WASHINGTON -- AOL Time Warner sued Microsoft in federal court Tuesday seeking damages for harm done to AOL's Netscape Internet browser, which had ruled computer desktops until Microsoft began giving its competing browser away.
Many of Microsoft's business practices were found to be anticompetitive by a federal appeals court last year. AOL, which bought Netscape in 1999, wants Microsoft to cease its contested business practices and pay damages.
AOL executive John Buckley noted that court ruling and said, "This action is an attempt to get justice in this matter."
Microsoft spokesman Vivek Varma said AOL is trying to compete with Microsoft in the courts rather than the marketplace.
"We don't think this lawsuit has anything to do with consumers," Varma said. "AOL has been using the political and legal system to compete against Microsoft for several years. This is just the next legal tactic in their business plans."
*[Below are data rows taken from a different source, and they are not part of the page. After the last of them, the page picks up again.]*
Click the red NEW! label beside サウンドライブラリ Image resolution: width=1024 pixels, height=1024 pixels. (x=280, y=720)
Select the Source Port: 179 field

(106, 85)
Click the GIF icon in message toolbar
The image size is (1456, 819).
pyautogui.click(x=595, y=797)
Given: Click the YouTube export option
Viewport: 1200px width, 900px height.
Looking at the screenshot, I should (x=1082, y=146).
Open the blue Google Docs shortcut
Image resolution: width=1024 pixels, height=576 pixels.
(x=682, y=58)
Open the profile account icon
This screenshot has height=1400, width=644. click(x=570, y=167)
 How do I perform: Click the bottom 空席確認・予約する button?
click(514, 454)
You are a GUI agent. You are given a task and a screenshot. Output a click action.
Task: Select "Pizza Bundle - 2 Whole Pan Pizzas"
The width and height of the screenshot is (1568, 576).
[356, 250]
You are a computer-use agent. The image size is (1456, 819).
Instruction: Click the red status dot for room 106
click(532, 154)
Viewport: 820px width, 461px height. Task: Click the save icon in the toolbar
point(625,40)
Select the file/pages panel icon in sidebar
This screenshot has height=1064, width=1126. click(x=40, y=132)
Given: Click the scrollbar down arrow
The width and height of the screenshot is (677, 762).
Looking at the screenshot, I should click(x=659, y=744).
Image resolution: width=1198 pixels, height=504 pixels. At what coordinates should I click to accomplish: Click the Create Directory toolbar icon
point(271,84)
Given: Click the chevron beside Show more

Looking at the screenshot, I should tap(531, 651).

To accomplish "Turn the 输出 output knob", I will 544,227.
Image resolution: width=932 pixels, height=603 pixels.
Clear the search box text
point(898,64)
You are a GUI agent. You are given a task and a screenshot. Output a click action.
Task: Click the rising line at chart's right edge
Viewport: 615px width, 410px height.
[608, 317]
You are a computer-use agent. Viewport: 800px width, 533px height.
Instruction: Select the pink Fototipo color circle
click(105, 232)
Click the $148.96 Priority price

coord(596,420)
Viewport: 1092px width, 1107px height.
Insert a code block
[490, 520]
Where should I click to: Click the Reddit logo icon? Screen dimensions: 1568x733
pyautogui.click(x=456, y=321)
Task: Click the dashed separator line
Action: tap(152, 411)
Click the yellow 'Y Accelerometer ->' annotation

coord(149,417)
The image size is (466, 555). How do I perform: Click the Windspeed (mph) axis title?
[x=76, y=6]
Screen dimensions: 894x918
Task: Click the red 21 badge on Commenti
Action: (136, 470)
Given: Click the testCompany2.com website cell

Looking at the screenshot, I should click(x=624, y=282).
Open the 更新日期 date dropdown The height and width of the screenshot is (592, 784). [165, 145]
AOL filed the lawsuit in the U.S. District Court for the District of Columbia. Under federal law, AOL would be entitled to triple any actual damages found by the court.
One possible option, if a judge ruled in favor of AOL, would be to force Microsoft to sell a stripped-down version of its Windows operating system so computer manufacturers could choose which Internet browser to offer. That has also been requested by nine state attorneys general suing Microsoft in federal court.
An Internet browser is a program that allows a computer to access the World Wide Web. Netscape's founders pioneered the browser software, and it was once considered a software platform that could be used to threaten Microsoft's desktop hegemony.
The federal government and nine other states settled their landmark antitrust suit with Microsoft last year, and that settlement is under consideration by a federal judge. AOL has been a longtime critic of Microsoft and has talked frequently with prosecutors throughout the case.
U.S. District Judge Thomas Penfield Jackson, who heard the federal government's case against Microsoft in the Netscape matter, found that Microsoft tried to keep consumers from being able to choose Netscape. The appeals court affirmed many of Jackson's decisions.
Microsoft's business practices "help keep usage of Navigator below the critical level necessary for Navigator or any other rival to pose a real threat to Microsoft's monopoly," the appeals court wrote last year.